##### Data extract

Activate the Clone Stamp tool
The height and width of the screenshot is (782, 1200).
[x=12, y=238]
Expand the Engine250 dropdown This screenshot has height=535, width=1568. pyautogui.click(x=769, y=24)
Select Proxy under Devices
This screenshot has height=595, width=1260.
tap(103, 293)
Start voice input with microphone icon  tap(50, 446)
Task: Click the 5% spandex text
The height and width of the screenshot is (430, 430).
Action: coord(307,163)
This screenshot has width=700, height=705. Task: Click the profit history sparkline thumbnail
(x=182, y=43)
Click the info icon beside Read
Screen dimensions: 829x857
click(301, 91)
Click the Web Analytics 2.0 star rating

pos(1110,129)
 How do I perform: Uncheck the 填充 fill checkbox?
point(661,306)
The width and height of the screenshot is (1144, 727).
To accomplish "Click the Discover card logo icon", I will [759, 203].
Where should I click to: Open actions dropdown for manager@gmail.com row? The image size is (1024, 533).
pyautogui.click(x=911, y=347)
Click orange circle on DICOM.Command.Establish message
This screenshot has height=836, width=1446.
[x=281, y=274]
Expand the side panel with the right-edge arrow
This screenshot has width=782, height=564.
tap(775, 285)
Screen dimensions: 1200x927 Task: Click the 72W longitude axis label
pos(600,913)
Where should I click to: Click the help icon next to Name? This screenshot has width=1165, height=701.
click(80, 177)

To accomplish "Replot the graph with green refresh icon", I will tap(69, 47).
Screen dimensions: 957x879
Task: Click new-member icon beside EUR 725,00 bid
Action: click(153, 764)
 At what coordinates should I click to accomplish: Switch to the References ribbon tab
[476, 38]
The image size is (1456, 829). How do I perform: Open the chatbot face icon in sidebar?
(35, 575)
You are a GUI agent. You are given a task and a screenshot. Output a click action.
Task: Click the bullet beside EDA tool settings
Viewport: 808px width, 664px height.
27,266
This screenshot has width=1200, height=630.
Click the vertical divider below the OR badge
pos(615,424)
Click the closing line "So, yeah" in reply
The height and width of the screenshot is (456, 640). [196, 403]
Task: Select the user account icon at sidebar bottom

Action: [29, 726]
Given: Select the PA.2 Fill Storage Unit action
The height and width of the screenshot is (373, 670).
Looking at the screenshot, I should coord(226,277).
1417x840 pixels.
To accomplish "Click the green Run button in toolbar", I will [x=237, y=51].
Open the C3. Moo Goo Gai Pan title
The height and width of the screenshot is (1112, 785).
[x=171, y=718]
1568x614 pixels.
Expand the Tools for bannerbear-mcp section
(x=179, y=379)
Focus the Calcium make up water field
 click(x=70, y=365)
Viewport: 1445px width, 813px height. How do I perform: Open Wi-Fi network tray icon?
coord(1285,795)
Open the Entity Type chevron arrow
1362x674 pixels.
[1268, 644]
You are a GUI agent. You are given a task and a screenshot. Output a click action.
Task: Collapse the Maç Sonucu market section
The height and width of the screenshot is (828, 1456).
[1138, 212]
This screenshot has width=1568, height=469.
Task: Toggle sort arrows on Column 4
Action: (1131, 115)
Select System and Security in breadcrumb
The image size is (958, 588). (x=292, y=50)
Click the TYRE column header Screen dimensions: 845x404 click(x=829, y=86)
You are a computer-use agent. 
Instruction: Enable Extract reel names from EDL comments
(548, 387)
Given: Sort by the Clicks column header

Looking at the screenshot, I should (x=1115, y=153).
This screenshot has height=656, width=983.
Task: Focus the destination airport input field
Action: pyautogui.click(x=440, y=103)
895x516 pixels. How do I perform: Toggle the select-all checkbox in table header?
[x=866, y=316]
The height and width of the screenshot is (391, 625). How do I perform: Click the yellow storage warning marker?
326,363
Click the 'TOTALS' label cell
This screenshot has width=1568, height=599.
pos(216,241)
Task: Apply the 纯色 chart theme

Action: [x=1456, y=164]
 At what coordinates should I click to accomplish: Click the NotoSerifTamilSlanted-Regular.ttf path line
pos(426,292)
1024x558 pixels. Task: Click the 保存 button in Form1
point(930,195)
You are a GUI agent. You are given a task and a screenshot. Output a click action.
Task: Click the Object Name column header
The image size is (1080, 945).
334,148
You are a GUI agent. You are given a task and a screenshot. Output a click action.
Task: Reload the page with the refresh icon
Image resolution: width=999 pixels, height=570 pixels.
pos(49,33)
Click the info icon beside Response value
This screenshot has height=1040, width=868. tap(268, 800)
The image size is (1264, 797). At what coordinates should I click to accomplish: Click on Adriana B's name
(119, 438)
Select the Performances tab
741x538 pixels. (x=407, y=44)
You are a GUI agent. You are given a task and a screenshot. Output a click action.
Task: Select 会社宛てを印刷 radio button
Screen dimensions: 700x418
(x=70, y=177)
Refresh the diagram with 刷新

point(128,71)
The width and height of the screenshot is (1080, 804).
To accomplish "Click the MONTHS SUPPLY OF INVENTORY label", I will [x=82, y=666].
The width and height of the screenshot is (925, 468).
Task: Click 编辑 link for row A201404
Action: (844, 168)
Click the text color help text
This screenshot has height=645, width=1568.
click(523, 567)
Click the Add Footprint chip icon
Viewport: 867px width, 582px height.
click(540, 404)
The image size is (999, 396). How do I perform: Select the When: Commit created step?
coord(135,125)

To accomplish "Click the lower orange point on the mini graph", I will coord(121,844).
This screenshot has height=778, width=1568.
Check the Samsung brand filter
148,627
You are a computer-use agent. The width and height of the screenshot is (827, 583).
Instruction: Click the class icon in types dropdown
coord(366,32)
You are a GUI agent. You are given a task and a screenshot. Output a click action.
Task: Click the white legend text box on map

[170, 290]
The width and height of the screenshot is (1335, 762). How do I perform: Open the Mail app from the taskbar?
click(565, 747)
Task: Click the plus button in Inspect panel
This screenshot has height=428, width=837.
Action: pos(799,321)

##########

** Task to carry out **
How many of the lines in the listing hold "computer"? Only the number should be given.

** Solved exercise **
2